==== 文書本文 ====

被告人の更生支援計画を作成した社会福祉士の女性が証言した。
「被告人の性格はまじめで几帳面、責任感がある。
妻が夜中に大声を出すようになって不憫に感じるように。
人から『やせた?』と言われたが、本人は自分自身のことについては考えが及ばなかった。

さまざまなケアがあったが、本人は知らなかった。担当ケアマネージャーがいなかったので、情報が共有できず、支援計画が作成されることがなかった。

妻は嫉妬、被害妄想、攻撃性、希死念慮。
夫は絶望感、閉塞感、介護ストレス。
充分な支援体制があれば、事件は防げたのでは、と。精神疾患に、目が見えないという困難なケースを取り扱う職員が慣れてなく、その後の支援がなかった。

本人がサービスを受けたくない、人が入ってきてほしくないと言っていた。

==== 抽出データ ====

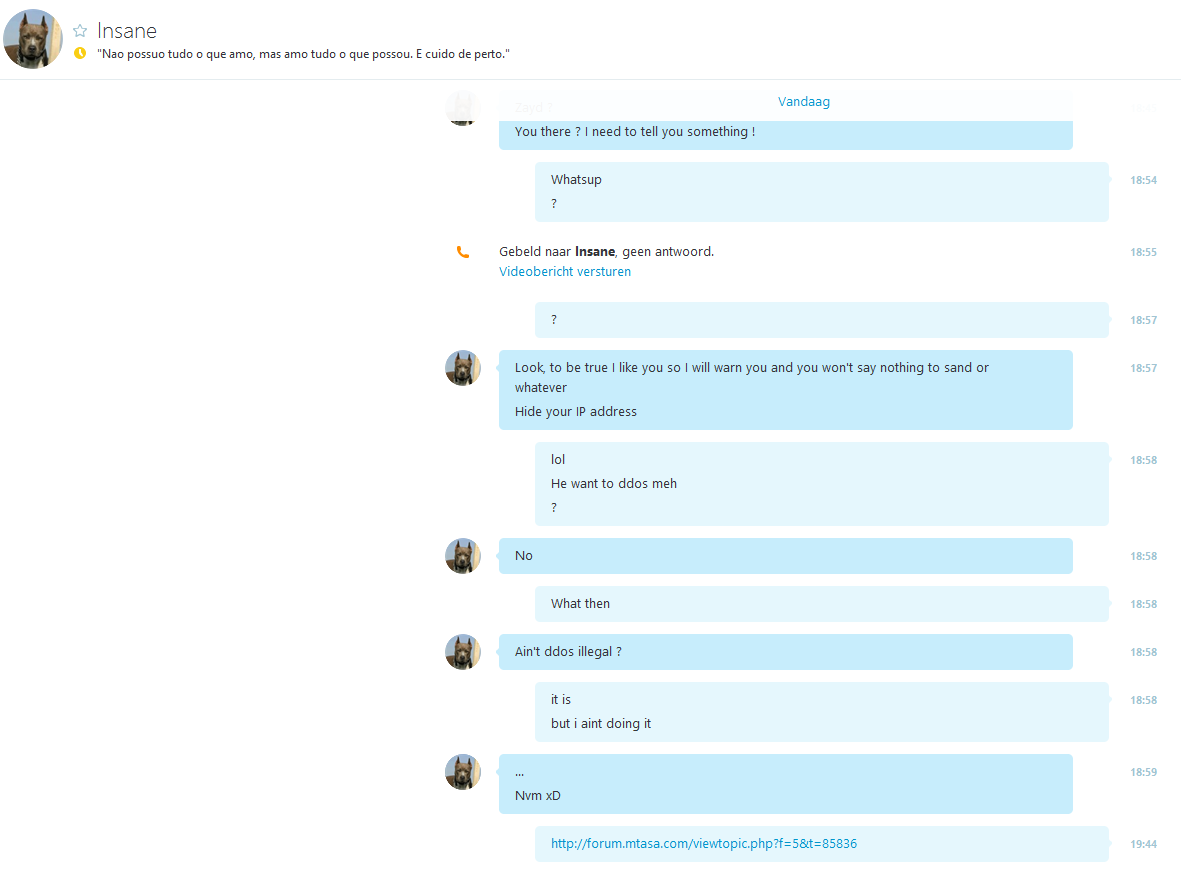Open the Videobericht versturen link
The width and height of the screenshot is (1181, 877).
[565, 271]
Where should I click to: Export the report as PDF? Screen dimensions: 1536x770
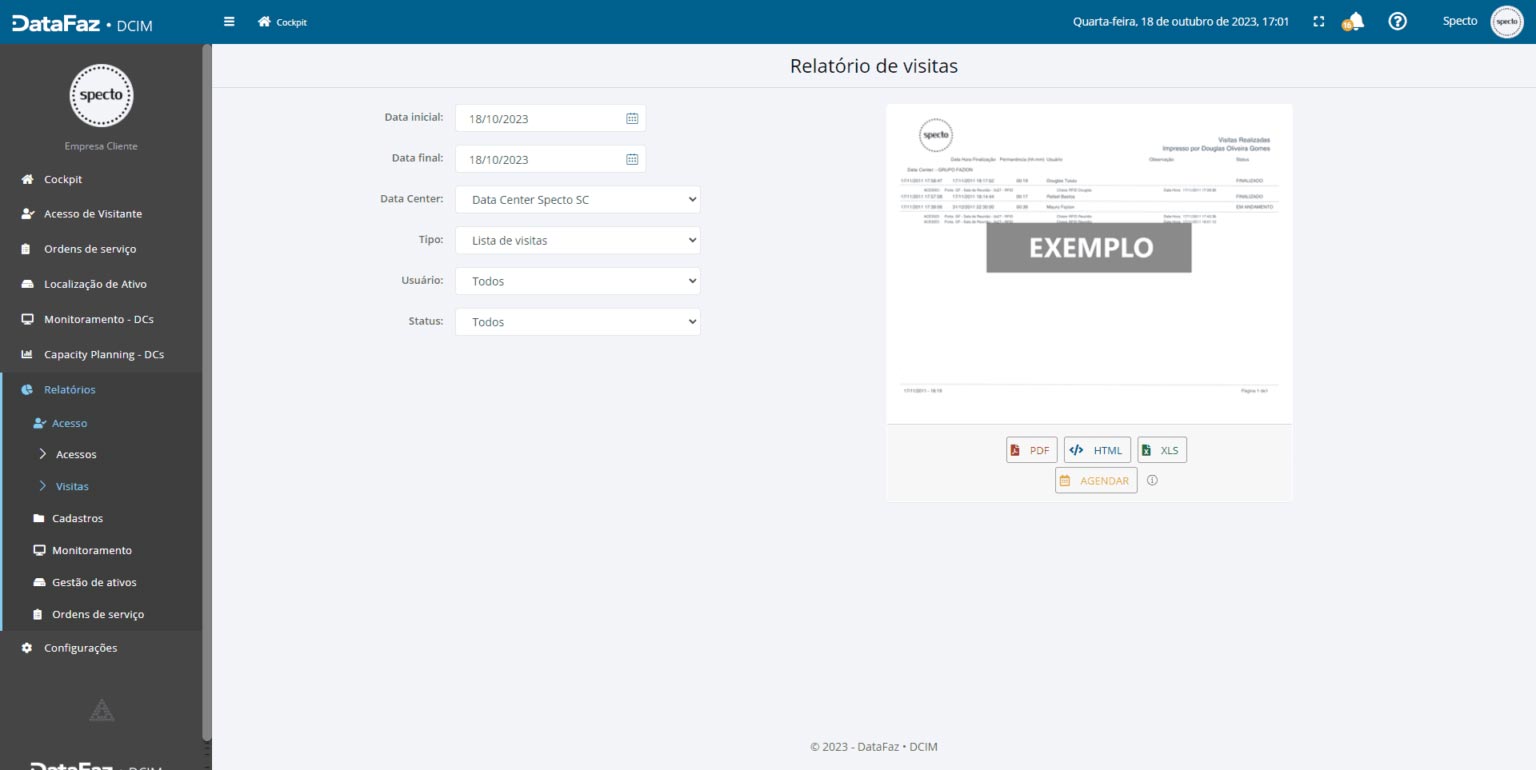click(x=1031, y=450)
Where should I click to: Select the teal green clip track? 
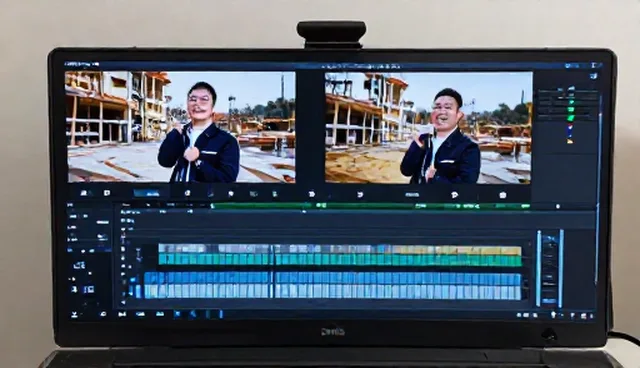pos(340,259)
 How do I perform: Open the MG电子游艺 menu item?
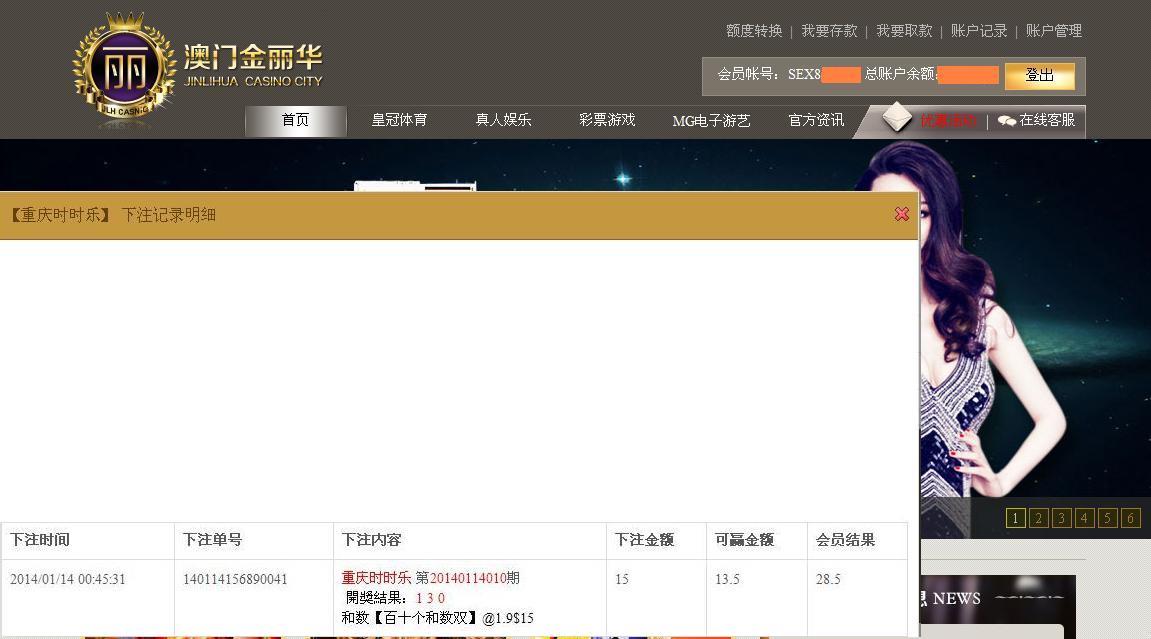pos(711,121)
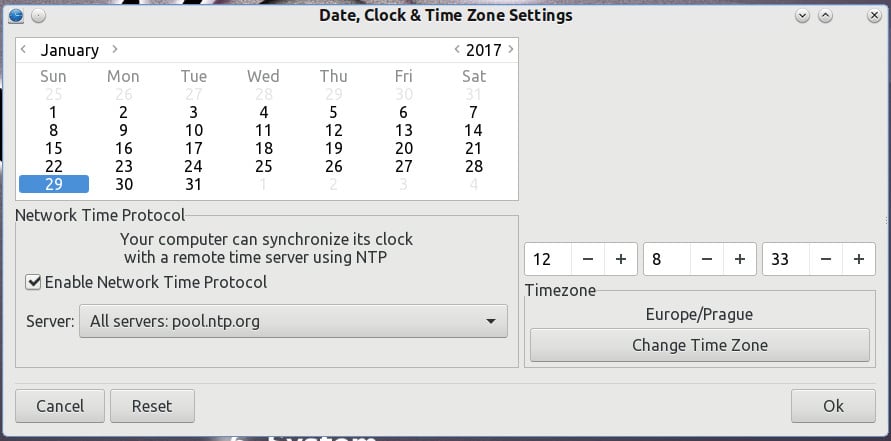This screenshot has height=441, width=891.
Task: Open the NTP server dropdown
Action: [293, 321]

====

● **作業課題**
文書本文では、支援計画が作成されなかった理由は何とされていますか?

● **解答**
担当ケアマネージャーがいなかったので、情報が共有できなかったためです。